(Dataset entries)
•••••

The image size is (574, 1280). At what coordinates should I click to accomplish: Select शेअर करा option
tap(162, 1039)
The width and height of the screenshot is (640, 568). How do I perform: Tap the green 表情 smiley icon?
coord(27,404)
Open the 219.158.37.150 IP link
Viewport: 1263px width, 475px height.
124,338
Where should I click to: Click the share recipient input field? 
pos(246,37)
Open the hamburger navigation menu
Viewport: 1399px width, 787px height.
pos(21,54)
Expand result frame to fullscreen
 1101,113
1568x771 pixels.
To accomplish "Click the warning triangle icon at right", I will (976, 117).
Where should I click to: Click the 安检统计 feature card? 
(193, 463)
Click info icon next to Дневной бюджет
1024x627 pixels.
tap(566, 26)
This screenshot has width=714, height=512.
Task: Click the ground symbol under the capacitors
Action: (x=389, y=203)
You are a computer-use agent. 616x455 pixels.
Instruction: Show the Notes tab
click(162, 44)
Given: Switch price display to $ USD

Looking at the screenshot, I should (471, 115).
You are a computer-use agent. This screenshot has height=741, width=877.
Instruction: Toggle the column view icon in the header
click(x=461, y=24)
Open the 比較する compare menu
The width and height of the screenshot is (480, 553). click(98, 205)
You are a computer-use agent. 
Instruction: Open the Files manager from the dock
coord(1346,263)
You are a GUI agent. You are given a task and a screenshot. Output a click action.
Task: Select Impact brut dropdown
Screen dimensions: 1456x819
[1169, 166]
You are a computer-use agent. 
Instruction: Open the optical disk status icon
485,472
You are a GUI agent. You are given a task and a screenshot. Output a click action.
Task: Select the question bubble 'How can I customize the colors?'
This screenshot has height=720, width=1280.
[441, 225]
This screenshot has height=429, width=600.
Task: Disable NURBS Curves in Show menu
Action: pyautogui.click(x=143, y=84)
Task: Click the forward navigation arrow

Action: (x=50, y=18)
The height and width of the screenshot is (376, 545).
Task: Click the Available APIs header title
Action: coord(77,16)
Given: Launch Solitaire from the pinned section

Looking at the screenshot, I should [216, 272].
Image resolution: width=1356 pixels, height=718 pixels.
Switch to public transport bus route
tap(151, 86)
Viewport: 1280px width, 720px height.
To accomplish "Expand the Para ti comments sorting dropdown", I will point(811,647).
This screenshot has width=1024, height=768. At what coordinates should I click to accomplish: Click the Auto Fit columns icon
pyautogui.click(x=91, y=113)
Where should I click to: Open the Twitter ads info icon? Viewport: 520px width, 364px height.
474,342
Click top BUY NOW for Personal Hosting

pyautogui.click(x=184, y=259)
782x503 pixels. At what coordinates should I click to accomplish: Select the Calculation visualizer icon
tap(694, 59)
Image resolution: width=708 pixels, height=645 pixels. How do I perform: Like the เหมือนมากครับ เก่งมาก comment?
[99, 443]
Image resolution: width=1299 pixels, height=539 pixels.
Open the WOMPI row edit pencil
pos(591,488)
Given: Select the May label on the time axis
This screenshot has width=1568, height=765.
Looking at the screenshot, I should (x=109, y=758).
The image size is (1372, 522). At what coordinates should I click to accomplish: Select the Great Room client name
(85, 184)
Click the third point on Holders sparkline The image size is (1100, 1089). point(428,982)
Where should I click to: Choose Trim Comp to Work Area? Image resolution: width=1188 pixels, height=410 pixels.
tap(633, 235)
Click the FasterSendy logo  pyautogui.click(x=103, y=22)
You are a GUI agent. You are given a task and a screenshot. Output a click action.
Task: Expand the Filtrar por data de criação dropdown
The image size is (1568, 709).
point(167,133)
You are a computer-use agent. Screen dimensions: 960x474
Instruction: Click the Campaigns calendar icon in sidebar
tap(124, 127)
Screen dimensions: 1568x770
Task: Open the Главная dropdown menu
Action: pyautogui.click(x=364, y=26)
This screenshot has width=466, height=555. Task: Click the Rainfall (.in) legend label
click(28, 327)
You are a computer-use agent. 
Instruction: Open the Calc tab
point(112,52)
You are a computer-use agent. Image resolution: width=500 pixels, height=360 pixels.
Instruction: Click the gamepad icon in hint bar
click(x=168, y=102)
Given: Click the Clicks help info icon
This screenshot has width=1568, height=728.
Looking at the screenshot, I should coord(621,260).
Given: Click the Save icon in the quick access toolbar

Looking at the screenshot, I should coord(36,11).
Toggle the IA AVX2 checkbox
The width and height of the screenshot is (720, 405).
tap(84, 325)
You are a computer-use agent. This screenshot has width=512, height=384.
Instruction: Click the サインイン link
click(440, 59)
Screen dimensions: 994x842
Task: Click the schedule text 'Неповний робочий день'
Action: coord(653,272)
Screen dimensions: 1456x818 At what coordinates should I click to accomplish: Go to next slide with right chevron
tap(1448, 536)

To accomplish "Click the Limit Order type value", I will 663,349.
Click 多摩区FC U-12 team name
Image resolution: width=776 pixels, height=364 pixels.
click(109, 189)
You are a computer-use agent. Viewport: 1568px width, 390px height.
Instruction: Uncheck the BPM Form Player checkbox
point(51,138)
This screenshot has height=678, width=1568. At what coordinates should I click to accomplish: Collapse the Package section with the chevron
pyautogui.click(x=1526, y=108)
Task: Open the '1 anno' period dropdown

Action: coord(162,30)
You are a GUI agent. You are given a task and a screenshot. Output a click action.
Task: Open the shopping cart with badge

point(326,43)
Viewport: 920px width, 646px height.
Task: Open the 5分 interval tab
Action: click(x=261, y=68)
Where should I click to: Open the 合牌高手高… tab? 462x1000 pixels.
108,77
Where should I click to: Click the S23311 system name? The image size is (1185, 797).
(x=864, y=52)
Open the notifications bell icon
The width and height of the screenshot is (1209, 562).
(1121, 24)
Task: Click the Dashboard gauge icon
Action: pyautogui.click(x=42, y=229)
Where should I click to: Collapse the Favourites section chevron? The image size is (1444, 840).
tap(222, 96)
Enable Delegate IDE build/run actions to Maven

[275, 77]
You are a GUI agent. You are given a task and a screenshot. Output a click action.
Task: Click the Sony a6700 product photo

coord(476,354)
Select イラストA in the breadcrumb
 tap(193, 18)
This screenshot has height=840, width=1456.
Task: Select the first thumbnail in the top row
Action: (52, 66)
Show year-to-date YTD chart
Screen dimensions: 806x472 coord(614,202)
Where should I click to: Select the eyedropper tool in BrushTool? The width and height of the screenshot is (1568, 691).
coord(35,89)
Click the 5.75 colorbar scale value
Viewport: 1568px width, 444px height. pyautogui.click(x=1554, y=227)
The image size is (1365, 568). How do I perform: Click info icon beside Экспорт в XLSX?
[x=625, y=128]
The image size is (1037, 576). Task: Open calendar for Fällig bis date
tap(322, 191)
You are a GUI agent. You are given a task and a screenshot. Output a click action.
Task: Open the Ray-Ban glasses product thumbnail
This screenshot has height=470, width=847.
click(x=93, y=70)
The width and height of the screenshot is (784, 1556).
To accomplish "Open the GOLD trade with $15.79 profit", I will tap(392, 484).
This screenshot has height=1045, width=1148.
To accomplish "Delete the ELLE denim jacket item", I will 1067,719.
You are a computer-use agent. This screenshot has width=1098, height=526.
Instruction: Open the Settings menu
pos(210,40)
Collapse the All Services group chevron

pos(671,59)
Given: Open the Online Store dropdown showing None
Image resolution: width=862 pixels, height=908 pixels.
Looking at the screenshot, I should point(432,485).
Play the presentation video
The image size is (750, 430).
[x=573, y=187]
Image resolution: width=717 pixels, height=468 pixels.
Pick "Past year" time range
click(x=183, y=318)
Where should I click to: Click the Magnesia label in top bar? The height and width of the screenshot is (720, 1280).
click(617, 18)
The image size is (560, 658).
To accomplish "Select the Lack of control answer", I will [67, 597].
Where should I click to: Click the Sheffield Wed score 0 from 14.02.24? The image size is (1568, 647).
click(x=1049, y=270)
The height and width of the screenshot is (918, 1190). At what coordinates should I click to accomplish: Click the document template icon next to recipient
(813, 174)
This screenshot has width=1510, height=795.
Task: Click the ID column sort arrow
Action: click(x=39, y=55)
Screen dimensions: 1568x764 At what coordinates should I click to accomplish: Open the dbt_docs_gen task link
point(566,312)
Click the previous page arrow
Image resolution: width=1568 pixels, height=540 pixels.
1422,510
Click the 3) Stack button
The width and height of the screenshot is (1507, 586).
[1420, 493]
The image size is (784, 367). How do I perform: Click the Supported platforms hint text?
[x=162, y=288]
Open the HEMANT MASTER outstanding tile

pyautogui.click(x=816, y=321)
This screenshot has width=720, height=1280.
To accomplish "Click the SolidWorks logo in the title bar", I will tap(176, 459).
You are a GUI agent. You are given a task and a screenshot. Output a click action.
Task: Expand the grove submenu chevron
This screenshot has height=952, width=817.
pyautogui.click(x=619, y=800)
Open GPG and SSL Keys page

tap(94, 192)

•••••

■ TASK PROMPT: Could you return exactly the stretch of the data above that starts at the line with "Open the WOMPI row edit pencil" and ends at the line with "Given: Click the Clicks help info icon", both lines included?

■ FINISHED TASK:
Open the WOMPI row edit pencil
pos(591,488)
Given: Select the May label on the time axis
This screenshot has width=1568, height=765.
Looking at the screenshot, I should (x=109, y=758).
The image size is (1372, 522). At what coordinates should I click to accomplish: Select the Great Room client name
(85, 184)
Click the third point on Holders sparkline The image size is (1100, 1089). point(428,982)
Where should I click to: Choose Trim Comp to Work Area? Image resolution: width=1188 pixels, height=410 pixels.
tap(633, 235)
Click the FasterSendy logo  pyautogui.click(x=103, y=22)
You are a GUI agent. You are given a task and a screenshot. Output a click action.
Task: Expand the Filtrar por data de criação dropdown
The image size is (1568, 709).
point(167,133)
You are a computer-use agent. Screen dimensions: 960x474
Instruction: Click the Campaigns calendar icon in sidebar
tap(124, 127)
Screen dimensions: 1568x770
Task: Open the Главная dropdown menu
Action: pyautogui.click(x=364, y=26)
This screenshot has width=466, height=555. Task: Click the Rainfall (.in) legend label
click(28, 327)
You are a computer-use agent. 
Instruction: Open the Calc tab
point(112,52)
You are a computer-use agent. Image resolution: width=500 pixels, height=360 pixels.
Instruction: Click the gamepad icon in hint bar
click(x=168, y=102)
Given: Click the Clicks help info icon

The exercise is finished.